2. Composition of Foreign Trade:

Composition of foreign trade means the structural analysis involving the various types and the volume of various items of exports and imports of the country. The composition reflects the diversification and specialisation attained in the productive structure of the country along with its rate of progress and structural changes. After independence and during five year plans, there has been a good deal of change in the composition of India’s foreign trade. Goods which used to be exported from India previously e.g. food-grains, cotton etc., now is figured in its imports. On the other hand, in the exports of the country, the share of finished goods, iron and steel, engineering goods etc. has increased a lot.

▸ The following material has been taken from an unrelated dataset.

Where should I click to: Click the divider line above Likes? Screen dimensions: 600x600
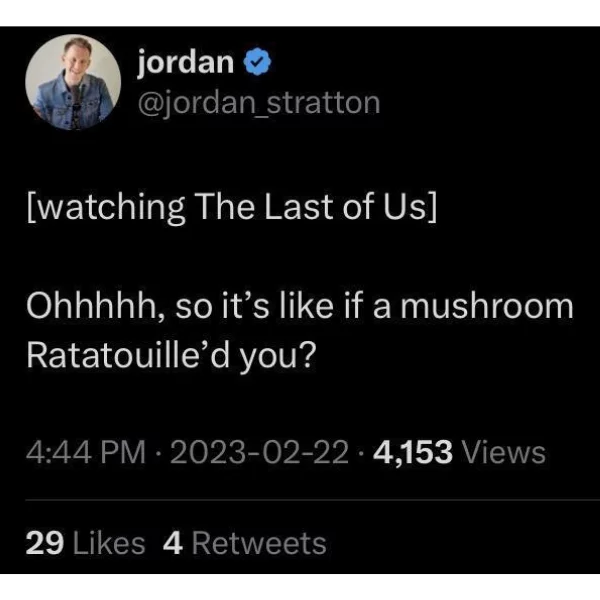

Essay # 2. Composition of Imports in India:

In 1947-48, the main items of imports in India were machinery of all kinds, oils, grains, pulses and flour, cotton, vehicles, cutlery, hardware, chemicals, drugs and medicines, dyes and colours, other yarns and textile fabrics, paper, paper board and stationary, and metals other than Iron and Steel and manufactured goods. These imports together constituted more than 70% of all imports.

The initiation of the planning process in the country in 1951-52 and more specifically the beginning of the second plan in 1956-57 brought about a considerable change in the composition of imports. With the emphasis in the planning and development of basic, capital goods and engineering industries the country had to import huge quantities of capital equipment along with its spares known as maintenance imports.

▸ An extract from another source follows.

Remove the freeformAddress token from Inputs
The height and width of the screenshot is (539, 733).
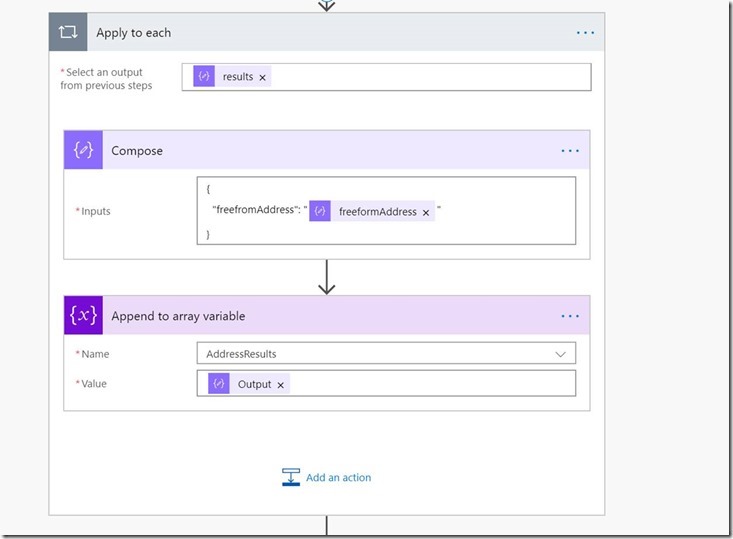426,212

The following table shows the changes in the composition of import in India since 1960-61:

For convenience the imports have been divided into four broad groups (i) Food and live animals chiefly for food (ii) Raw-Materials and Immediate manufactures (iii) Capital goods and (iv) Other goods.

The structural changes in the imports since 1950-51 show:

(a) Rapid growth of industrialisation necessitating increase in imports of raw materials and capital goods.

(b) Growing imports of raw materials on the basis of liberalisation of imports for export promotion and

(c) Declining imports of food-grains and consumer goods due to the country becoming self-sufficient in the food-grains and other consumer goods through agricultural and industrial growth.

Important facts regarding the composition of different import items (as shown in the above table) are as follows:

(i) There has been a substantial rise in the import expenditure on Petroleum, oil and lubricants (POL) imports, Import expenditure on POL rose significantly from Rs. 136 crore in 1970-71 to Rs. 66,769 crore in 2001-02. This sharp increase was due to hikes in oil prices in 1973-74 and 1978-79, by the oil and Petroleum Exporting countries (OPEC). Official projections say that imports of POL will further go up in the coming years since the demand for petroleum products are expected to grow in future.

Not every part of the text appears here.